» **WHAT IS NEEDED**
Swap each occurrence of "Instruction" in the records below for "Directive", and reproduce every line with nothing else changed.

» **EXERCISE DATA**
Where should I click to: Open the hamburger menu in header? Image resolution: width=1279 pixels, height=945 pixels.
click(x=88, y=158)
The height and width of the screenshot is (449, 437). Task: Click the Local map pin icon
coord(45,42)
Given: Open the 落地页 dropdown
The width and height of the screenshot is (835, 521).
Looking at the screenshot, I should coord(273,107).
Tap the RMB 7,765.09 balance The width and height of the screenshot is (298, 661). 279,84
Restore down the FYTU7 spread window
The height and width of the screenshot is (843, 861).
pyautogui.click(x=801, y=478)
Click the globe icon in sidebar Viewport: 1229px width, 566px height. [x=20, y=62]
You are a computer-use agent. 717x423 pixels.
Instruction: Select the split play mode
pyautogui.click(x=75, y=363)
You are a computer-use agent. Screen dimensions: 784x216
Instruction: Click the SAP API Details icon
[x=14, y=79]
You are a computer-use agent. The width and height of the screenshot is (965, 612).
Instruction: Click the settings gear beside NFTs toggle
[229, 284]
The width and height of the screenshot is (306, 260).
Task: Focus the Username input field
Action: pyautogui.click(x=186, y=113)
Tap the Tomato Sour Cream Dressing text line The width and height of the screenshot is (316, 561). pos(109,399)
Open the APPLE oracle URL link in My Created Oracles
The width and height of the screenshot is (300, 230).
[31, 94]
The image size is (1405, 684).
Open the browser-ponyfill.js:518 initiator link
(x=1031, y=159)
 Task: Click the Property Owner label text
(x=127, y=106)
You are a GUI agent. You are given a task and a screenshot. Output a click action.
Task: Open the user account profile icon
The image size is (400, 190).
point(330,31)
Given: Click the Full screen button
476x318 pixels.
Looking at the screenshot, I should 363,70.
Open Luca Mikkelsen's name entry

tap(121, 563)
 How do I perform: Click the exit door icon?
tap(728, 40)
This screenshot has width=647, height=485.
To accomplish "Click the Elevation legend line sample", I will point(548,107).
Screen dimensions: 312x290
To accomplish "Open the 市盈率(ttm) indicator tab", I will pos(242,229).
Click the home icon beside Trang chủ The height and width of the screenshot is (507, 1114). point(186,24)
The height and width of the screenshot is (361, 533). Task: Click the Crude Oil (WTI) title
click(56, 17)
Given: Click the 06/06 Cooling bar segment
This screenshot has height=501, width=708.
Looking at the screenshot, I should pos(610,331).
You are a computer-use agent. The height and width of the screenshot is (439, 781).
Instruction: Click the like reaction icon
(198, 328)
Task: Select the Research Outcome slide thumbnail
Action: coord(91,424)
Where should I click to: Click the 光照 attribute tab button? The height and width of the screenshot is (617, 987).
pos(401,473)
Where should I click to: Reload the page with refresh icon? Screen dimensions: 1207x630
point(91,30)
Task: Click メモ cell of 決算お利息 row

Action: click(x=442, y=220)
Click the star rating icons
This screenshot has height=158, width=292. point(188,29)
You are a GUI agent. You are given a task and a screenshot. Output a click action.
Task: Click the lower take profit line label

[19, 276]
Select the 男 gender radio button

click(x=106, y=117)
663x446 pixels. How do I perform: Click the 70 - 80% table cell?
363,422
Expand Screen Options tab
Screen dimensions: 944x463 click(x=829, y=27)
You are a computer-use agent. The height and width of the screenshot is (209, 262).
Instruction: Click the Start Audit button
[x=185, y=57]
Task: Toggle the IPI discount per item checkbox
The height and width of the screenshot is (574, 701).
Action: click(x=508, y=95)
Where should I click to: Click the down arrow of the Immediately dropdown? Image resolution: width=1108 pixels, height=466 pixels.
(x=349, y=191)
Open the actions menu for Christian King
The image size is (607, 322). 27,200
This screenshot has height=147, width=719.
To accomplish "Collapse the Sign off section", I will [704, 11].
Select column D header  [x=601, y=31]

» **REPLY TO THE EXERCISE**
Where should I click to: Open the hamburger menu in header? Image resolution: width=1279 pixels, height=945 pixels.
click(x=88, y=158)
The height and width of the screenshot is (449, 437). Task: Click the Local map pin icon
coord(45,42)
Given: Open the 落地页 dropdown
The width and height of the screenshot is (835, 521).
Looking at the screenshot, I should coord(273,107).
Tap the RMB 7,765.09 balance The width and height of the screenshot is (298, 661). 279,84
Restore down the FYTU7 spread window
The height and width of the screenshot is (843, 861).
pyautogui.click(x=801, y=478)
Click the globe icon in sidebar Viewport: 1229px width, 566px height. [x=20, y=62]
You are a computer-use agent. 717x423 pixels.
Directive: Select the split play mode
pyautogui.click(x=75, y=363)
You are a computer-use agent. Screen dimensions: 784x216
Directive: Click the SAP API Details icon
[x=14, y=79]
You are a computer-use agent. The width and height of the screenshot is (965, 612).
Directive: Click the settings gear beside NFTs toggle
[229, 284]
The width and height of the screenshot is (306, 260).
Task: Focus the Username input field
Action: pyautogui.click(x=186, y=113)
Tap the Tomato Sour Cream Dressing text line The width and height of the screenshot is (316, 561). pos(109,399)
Open the APPLE oracle URL link in My Created Oracles
The width and height of the screenshot is (300, 230).
[31, 94]
The image size is (1405, 684).
Open the browser-ponyfill.js:518 initiator link
(x=1031, y=159)
 Task: Click the Property Owner label text
(x=127, y=106)
You are a GUI agent. You are given a task and a screenshot. Output a click action.
Task: Open the user account profile icon
The image size is (400, 190).
point(330,31)
Given: Click the Full screen button
476x318 pixels.
Looking at the screenshot, I should 363,70.
Open Luca Mikkelsen's name entry

tap(121, 563)
 How do I perform: Click the exit door icon?
tap(728, 40)
This screenshot has width=647, height=485.
To accomplish "Click the Elevation legend line sample", I will point(548,107).
Screen dimensions: 312x290
To accomplish "Open the 市盈率(ttm) indicator tab", I will pos(242,229).
Click the home icon beside Trang chủ The height and width of the screenshot is (507, 1114). point(186,24)
The height and width of the screenshot is (361, 533). Task: Click the Crude Oil (WTI) title
click(56, 17)
Given: Click the 06/06 Cooling bar segment
This screenshot has height=501, width=708.
Looking at the screenshot, I should pos(610,331).
You are a computer-use agent. The height and width of the screenshot is (439, 781).
Directive: Click the like reaction icon
(198, 328)
Task: Select the Research Outcome slide thumbnail
Action: coord(91,424)
Where should I click to: Click the 光照 attribute tab button? The height and width of the screenshot is (617, 987).
pos(401,473)
Where should I click to: Reload the page with refresh icon? Screen dimensions: 1207x630
point(91,30)
Task: Click メモ cell of 決算お利息 row

Action: click(x=442, y=220)
Click the star rating icons
This screenshot has height=158, width=292. point(188,29)
You are a GUI agent. You are given a task and a screenshot. Output a click action.
Task: Click the lower take profit line label

[19, 276]
Select the 男 gender radio button

click(x=106, y=117)
663x446 pixels. How do I perform: Click the 70 - 80% table cell?
363,422
Expand Screen Options tab
Screen dimensions: 944x463 click(x=829, y=27)
You are a computer-use agent. The height and width of the screenshot is (209, 262).
Directive: Click the Start Audit button
[x=185, y=57]
Task: Toggle the IPI discount per item checkbox
The height and width of the screenshot is (574, 701).
Action: click(x=508, y=95)
Where should I click to: Click the down arrow of the Immediately dropdown? Image resolution: width=1108 pixels, height=466 pixels.
(x=349, y=191)
Open the actions menu for Christian King
The image size is (607, 322). 27,200
This screenshot has height=147, width=719.
To accomplish "Collapse the Sign off section", I will [704, 11].
Select column D header  [x=601, y=31]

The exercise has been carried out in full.